Колоннада соединяла гостиную с кухней, где кухарка каждое утро готовила начинку для тортилий и сальсу из зеленых томатов. Между колон висели позолоченные клетки с пестрыми попугаями. Уоллес с Остином ели одни за длинным обеденным столом и кормили птиц кусочками своих жареных бананов, а попугаи болтали с ними по-испански. Мама всегда утверждала, что именно так она и выучила этот язык. Ее первыми словами были: «Huevos revueltos? Huevos revueltos?»[4]
Три месяца дети не ходили в школу. Бабушка Нанетта понятия не имела, как это организовать. (Мама обожает рассказывать мне эту историю, когда я переживаю за образование своих детей. «Не будь такой узколобой, Элла, – говорит она. – Тебе это не идет. Оставь правила для заурядных людей». Позиция, основанная преимущественно на том, что она сама с трудом умеет считать, о чем мне нравится ей напоминать).

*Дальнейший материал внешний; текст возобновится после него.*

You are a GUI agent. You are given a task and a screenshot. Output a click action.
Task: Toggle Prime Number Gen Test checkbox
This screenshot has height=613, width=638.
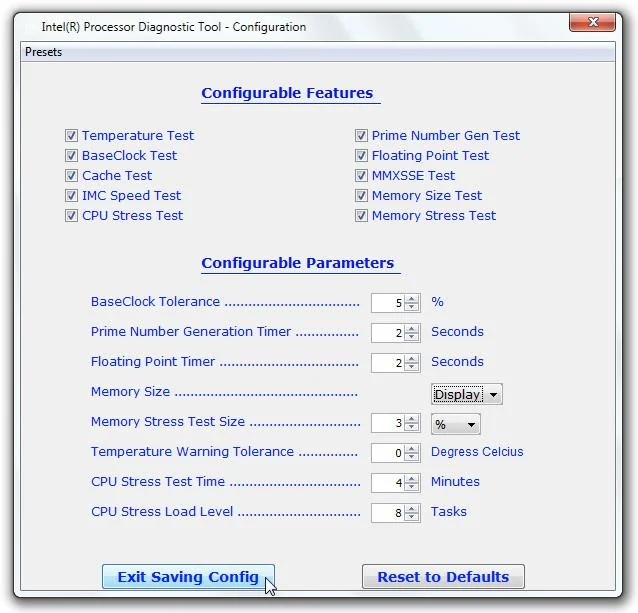tap(361, 135)
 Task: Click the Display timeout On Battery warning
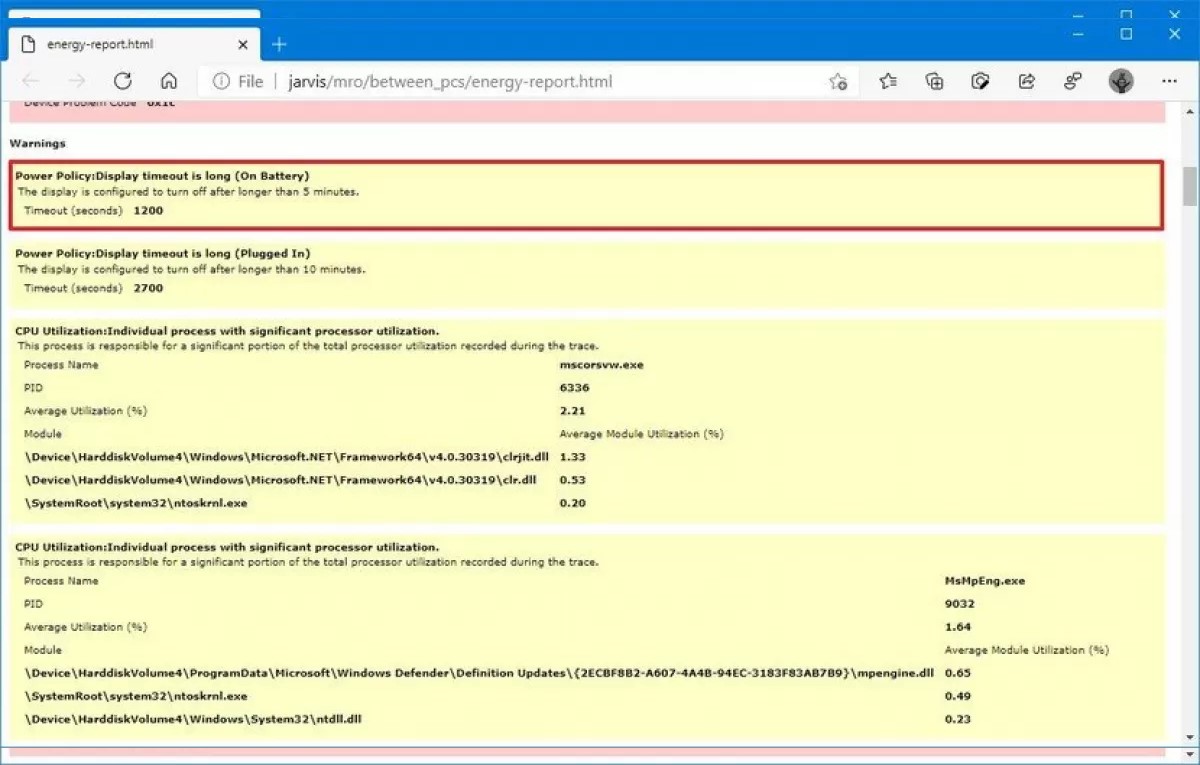162,176
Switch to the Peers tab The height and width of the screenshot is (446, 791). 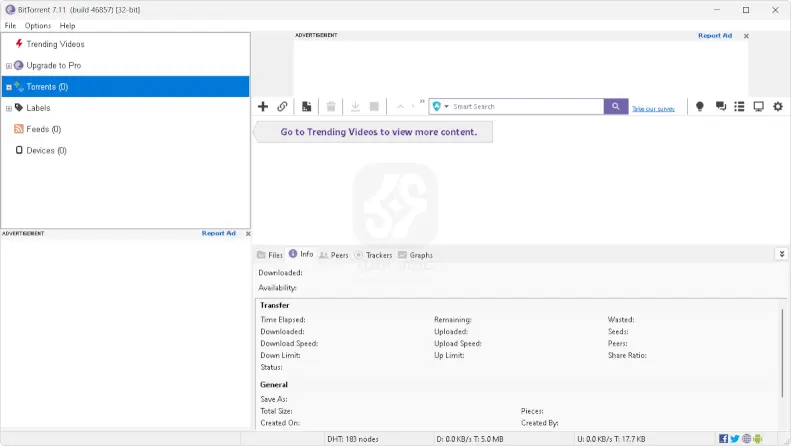(334, 255)
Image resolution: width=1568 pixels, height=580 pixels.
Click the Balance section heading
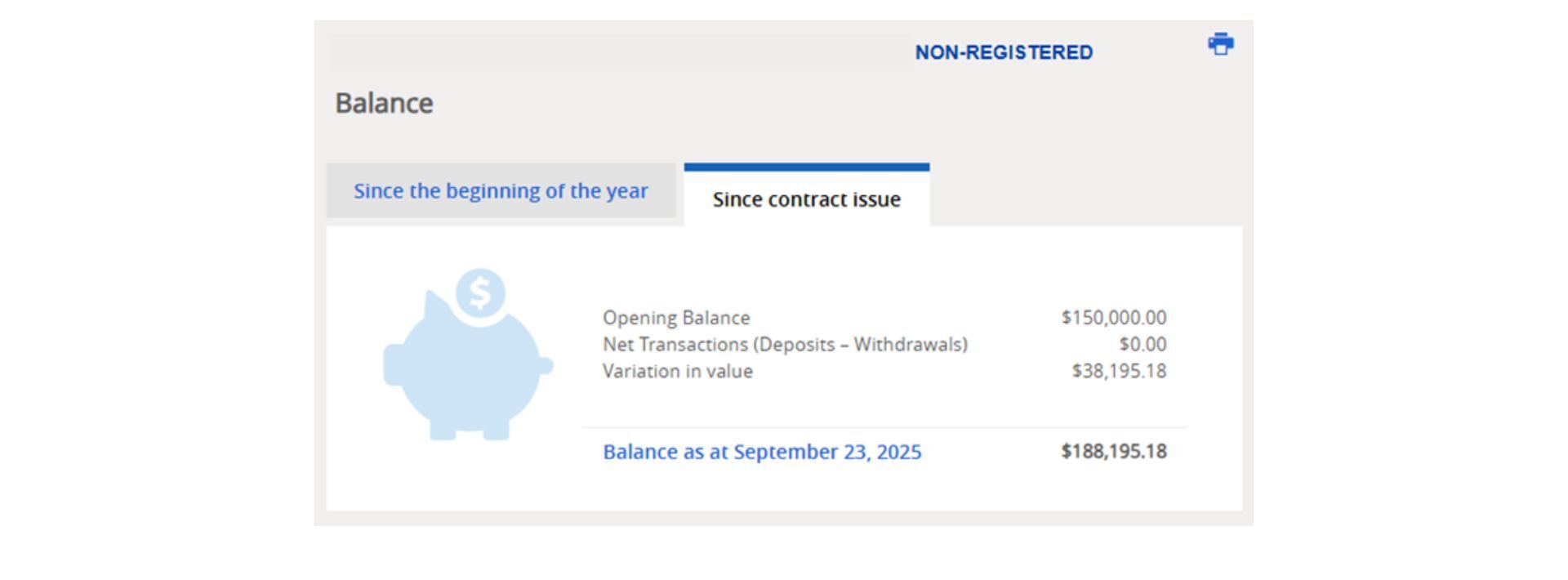pyautogui.click(x=384, y=103)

Остин боялся выходить за пределы поместья, но мама часто гуляла в одиночестве со старым фотоаппаратом, который ей подарил отец, – фотографировала белых быков в пустых полях, раздувшихся от голода диких лошадей в руслах высохших рек, прячущихся в тени поленницы скорпионов, брата, попивающего лимонад у бассейна. Ее любимым местом было кладбище за пределами деревни. Ей нравились запертые Мадонны, душистые охапки цветов, которые приносили местные, надгробные памятники, покрытые розовой штукатуркой и похожие на игрушечные соборы, разноцветные склепы, увешанные бумажными цветами: оранжевые, бирюзовые, лимонно-желтые – это зависело от любимого цвета покойного. Она приходила на кладбище почитать, свернувшись в тени надгробия, чувствуя умиротворяющее воздействие мертвых душ.
После обеда мама обычно садилась на любимую лошадь и ехала через долину, а потом вверх по крутому холму в Антигуа. Там она привязывала лошадь к столбу и гуляла по мощеным улочкам, осматривала руины старинных церквей и монастырей, разрушенных землетрясениями, все еще разбросанные по городу. Ей нравились крошечные талисманы, которые продавали старухи на главной площади, в виде отрубленных рук и ног, глаз, легких, птиц, сердец, которые вешались на серебряные цепочки. А под конец она заходила в собор и зажигала свечку, ни о чем не молясь.
Как-то вечером, когда она спускалась обратно в долину по крутой тропе, сужавшейся между двух валунов, дорогу ей преградил вышедший из-за камней мужчина. Он схватил поводья ее лошади и велел ей слезать. Положил руку на мачете, потер свой пах. Мама сидела, онемев от страха. Хватит, подумала она. И, ударив лошадь пяткой в бок, понеслась прямо на незнакомца. По ее словам, она до сих пор помнит, как хрустнула его нога и как хлюпнуло копыто в животе. Тем вечером, пока они ужинали, она рассказала матери за супом из индейки о том, что сделала.